Set kill configuration using a plugin

The plugin indexing interface provides three methods killByExactMatch(), killByPartialMatch() and killByQueryMatch() which enables additional kill patterns to be registered within a data source.

The primary use case for this is to set up any kill patterns that are required to support a plugin.

Prerequisite

In order to add a kill pattern, your plugin must be configured to provide indexing functionality.

Kill patterns can be added from configuration (kill_exact.cfg , kill_partial.cfg or query-kill.cfg) or via one or more plugins. Each source of kill patterns is independent of the other sources and the resultant kill patterns applied to a document will combine all kill patterns that have been added by the different sources.

Set kill patterns for documents fully matching a URL pattern

This is equivalent to kill patterns that are defined in kill_exact.cfg.

To set a kill pattern based on an exact URL match, implement the killByExactMatch() method within this java class.

void killByExactMatch(IndexConfigProviderContext context, KillByExactMatchConsumer consumer)

Within this method, you need to call the killByExactMatch() method on the consumer for each mapping you wish to set up.

The void killByExactMatch(String urlToKillByExactMatch) method takes a single parameter. Documents that match this URL will have their kill bit set within the index.

Set kill patterns on documents partially matching a URL pattern

This is equivalent to kill patterns that are defined in kill_partial.cfg.

To set a kill pattern based on a partial match to a URL, implement the killByPartialMatch() method within this java class.

void killByPartialMatch(IndexConfigProviderContext context, KillByPartialMatchConsumer consumer)

Within this method, you need to call the killByPartialMatch() method on the consumer for each mapping you wish to set up.

The void killByPartialMatch(String urlToKillByPartialMatch) method takes a single parameter. Documents that contain this pattern will have their kill bit set within the index.

Partial match rules are a left-match to a document’s URL with some extra logic to handle missing protocols. See: kill_partial.cfg for more information.

Set kill patterns on document(s) returned from a given query

This is equivalent to kill patterns that are defined in query-kill.cfg.

To set a kill pattern based on a query, implement the killByQueryMatch() method within this java class.

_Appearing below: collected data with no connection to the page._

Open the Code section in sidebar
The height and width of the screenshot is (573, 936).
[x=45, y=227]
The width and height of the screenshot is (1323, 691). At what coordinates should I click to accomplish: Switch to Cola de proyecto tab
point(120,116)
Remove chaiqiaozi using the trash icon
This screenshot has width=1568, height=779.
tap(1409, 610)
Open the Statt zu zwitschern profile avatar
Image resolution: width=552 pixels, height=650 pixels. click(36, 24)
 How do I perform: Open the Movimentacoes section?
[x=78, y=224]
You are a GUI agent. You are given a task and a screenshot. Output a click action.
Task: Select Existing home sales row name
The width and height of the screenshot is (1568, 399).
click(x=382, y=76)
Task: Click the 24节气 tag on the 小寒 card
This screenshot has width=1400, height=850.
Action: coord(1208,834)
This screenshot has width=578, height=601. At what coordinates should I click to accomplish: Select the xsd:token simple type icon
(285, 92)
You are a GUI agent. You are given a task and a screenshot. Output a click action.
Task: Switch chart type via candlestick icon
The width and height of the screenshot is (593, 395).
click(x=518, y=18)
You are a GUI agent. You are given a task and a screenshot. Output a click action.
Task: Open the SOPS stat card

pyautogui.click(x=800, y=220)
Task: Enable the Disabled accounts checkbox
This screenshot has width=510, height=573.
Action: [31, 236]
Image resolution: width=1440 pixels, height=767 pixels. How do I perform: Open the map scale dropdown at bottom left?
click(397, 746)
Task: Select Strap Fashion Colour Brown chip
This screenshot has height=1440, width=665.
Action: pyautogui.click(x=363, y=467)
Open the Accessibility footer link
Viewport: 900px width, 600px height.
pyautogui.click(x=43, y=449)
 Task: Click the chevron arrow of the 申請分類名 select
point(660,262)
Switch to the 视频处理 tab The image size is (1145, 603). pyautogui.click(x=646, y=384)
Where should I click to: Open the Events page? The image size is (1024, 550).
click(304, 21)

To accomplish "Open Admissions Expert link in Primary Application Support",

void killByQueryMatch(IndexConfigProviderContext context, KillByQueryMatchConsumer consumer)

Within this method, you need to call the killByQueryMatch() method on the consumer for each query you wish to set up.

The void killByQueryMatch(String queryToKillByMatch) method takes a single parameter. Documents that are returned by this query will have their kill bit set within the index.

Example: Set kill patterns

This example demonstrates how to set the kill pattern on a document using a plugin.

ExampleIndexingConfigProvider.java
package com.funnelback.plugin.example;

import com.funnelback.plugin.index.consumers.KillByExactMatchConsumer;
import com.funnelback.plugin.index.consumers.KillByPartialMatchConsumer;
import com.funnelback.plugin.index.consumers.KillByQueryMatchConsumer;
import org.apache.logging.log4j.LogManager;
import org.apache.logging.log4j.Logger;

import com.funnelback.plugin.index.IndexConfigProviderContext;
import com.funnelback.plugin.index.IndexingConfigProvider;

public class ExampleIndexingConfigProvider implements IndexingConfigProvider {

    private static final Logger log = LogManager.getLogger(ExampleIndexingConfigProvider.class);

    @Override
    public void killByExactMatch(IndexConfigProviderContext context, KillByExactMatchConsumer consumer) {
        log.debug("Set kill bits for these specific pages");

        consumer.killByExactMatch("http://example.com/index.html"); (1)
        consumer.killByExactMatch("http://example.com/sitemap.xml"); (1)
    }

    @Override
    public void killByPartialMatch(IndexConfigProviderContext context, KillByPartialMatchConsumer consumer) {
        log.debug("Set kill bits for pages whose URL starts with one of these patterns");

        consumer.killByPartialMatch("https://example.com/beta/"); (2)
        consumer.killByPartialMatch("https://example.com/invalid/"); (2)
    }

    @Override
    public void killByQueryMatch(IndexConfigProviderContext context, KillByQueryMatchConsumer consumer) {
        log.debug("Set kill bits for pages whose URLs are returned from a given query");

        consumer.killByQueryMatch("sitemap"); (3)
        consumer.killByQueryMatch("beta"); (3)
    }
}
1 Sets the kill bit for https://example.com/index.html and https://example.com/sitemap.xml. The behavior is equivalent to adding these URLs to the kill_exact.cfg.
2 Sets the kill bit for documents with URLs starting with https://example.com/beta/ and https://example.com/invalid/. The behavior is equivalent to adding these URLs to the kill_partial.cfg.
3 Sets the kill bit for documents with URLs returned from a query sitemap and beta. The behavior is equivalent to adding these queries to the query-kill.cfg.